Moreover, Vanhoef and Van Goethem demonstrated that the exact size of the response can be calculated based on the timing information when a parameter of the HTTP request is reflected in the corresponding HTTP response.

Thus, to determine the secret value, Eve can simply repeatedly guess the values of the reflected parameter until she finds the largest possible guess for which the HTTP response still fits into the congestion window.

21.6 Summary

In this chapter, we covered attacks on the TLS Record protocol. Although we discussed the technical aspects of all these attacks, there were also some general lessons presented in this chapter.

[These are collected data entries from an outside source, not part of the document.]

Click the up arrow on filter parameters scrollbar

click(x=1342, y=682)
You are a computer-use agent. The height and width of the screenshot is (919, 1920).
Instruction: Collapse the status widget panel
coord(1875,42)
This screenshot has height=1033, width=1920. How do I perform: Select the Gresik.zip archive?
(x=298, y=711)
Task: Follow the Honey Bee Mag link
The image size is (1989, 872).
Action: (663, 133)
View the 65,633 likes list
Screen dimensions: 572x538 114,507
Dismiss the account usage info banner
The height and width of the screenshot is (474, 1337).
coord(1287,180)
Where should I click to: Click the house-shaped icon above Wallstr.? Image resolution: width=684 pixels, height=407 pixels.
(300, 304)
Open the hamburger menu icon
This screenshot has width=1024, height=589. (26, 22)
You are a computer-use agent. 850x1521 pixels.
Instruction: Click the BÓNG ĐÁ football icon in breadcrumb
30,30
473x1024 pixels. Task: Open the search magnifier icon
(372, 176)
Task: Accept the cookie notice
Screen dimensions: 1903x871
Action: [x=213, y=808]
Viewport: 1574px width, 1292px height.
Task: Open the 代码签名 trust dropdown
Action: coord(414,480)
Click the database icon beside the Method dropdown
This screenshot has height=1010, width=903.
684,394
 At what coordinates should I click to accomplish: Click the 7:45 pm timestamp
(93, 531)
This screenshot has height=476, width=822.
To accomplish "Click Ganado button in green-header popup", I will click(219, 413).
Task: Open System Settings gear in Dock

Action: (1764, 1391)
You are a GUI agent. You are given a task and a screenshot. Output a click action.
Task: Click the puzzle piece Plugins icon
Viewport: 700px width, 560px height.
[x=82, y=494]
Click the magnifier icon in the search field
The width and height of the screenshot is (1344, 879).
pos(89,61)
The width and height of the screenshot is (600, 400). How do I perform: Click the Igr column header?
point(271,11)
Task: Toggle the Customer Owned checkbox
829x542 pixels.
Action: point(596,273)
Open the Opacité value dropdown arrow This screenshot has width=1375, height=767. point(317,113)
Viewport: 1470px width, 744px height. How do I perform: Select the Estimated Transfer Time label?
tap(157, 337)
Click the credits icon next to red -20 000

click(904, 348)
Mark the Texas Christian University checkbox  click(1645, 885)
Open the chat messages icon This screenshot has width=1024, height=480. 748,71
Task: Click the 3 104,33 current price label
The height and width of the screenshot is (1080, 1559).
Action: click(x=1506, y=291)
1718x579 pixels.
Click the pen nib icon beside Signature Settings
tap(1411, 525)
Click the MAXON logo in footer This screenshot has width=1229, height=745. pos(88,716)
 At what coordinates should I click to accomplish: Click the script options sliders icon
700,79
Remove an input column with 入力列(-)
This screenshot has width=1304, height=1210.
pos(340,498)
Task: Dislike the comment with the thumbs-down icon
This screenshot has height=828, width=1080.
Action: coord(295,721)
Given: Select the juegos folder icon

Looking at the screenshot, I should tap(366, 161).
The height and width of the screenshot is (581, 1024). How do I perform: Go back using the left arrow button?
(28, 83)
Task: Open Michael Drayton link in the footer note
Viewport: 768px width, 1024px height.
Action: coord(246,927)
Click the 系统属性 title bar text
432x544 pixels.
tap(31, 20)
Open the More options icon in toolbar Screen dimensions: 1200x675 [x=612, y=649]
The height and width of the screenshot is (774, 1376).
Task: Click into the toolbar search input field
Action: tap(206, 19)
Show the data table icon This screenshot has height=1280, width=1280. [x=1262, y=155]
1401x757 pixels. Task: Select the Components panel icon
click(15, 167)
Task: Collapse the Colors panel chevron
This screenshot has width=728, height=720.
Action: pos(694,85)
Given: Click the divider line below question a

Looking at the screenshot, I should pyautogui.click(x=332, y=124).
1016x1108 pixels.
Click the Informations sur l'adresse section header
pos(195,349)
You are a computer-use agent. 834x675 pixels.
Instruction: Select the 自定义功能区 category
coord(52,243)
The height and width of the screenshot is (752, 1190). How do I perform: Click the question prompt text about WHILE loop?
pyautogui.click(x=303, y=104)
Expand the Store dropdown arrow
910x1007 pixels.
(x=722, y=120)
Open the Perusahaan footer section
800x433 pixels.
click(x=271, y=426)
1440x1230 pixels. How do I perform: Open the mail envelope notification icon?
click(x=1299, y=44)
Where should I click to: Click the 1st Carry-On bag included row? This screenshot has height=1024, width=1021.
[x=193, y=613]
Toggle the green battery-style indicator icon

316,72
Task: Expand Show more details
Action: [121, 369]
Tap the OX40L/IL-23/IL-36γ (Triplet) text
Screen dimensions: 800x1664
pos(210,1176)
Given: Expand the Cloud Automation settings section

Lucky 13 is a very educational example of how a seemingly innocuous theoretical weakness that is being ignored can become a critical security vulnerability over time. While Lucky 13 was introduced in 2013, the first practical padding oracle attack on CBC had already been described in 2002 by the French cryptographer Serge Vaudeney [176]. Yet it took over 10 years and the publication of Lucky 13 by AlFardan and Paterson for this type of attack to be taken seriously.

The BEAST attack illustrates that cryptographic notions such as IND-CPA that, on the face of it, are very theoretical, do have their value in practical, real-world security.

The POODLE attack is a good example of security risks posed by insecure legacy systems. In theory, POODLE is an attack on SSL 3.0 and, because at the time of its publication the underlying weakness was already fixed in TLS 1.2, should not have caused any problems. In practice, POODLE remained a threat to TLS because of the downgrade dance and the typically slow pace of upgrading legacy systems in the field.

Finally, the attacks exploiting the compression side channel demonstrate how the interaction of seemingly unrelated functions – lossless data compression of the plaintext and encryption – can lead to unanticipated, emerging properties such as a timing side channel.

In the next chapter, we will look into attacks that exploit implementation bugs in software stacks that implement TLS.